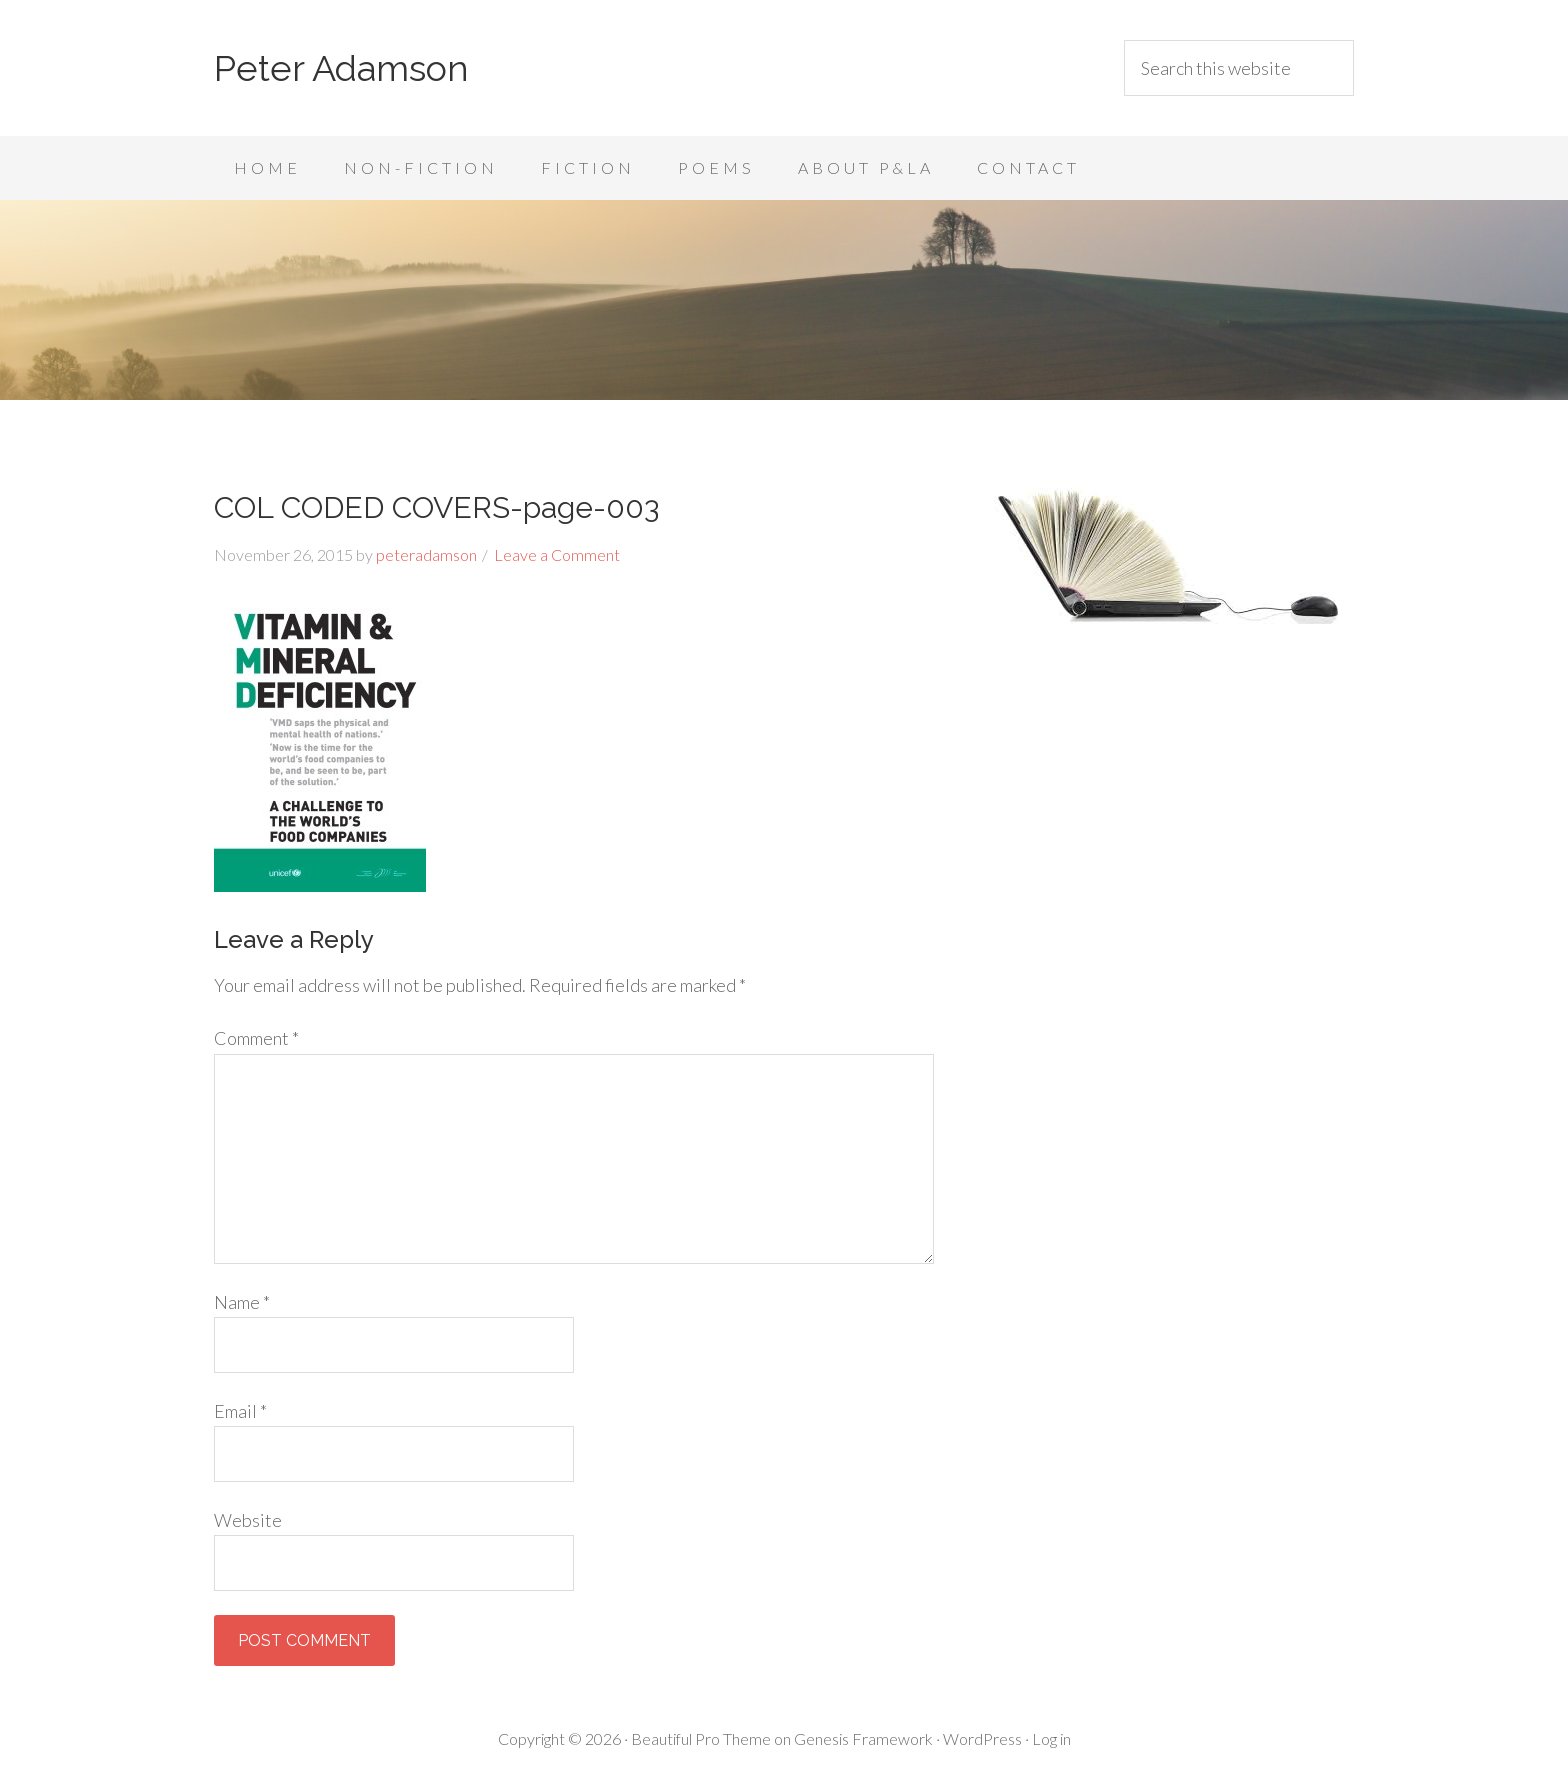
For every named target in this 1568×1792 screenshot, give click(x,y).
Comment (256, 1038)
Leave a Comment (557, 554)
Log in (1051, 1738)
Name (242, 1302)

———

▸ Work task
Although the records above contain pictures, output every line exactly and leave the pictures out.

▸ Answer to this task
For every named target in this 1568×1792 screenshot, give click(x,y).
Comment (256, 1038)
Leave a Comment (557, 554)
Log in (1051, 1738)
Name (242, 1302)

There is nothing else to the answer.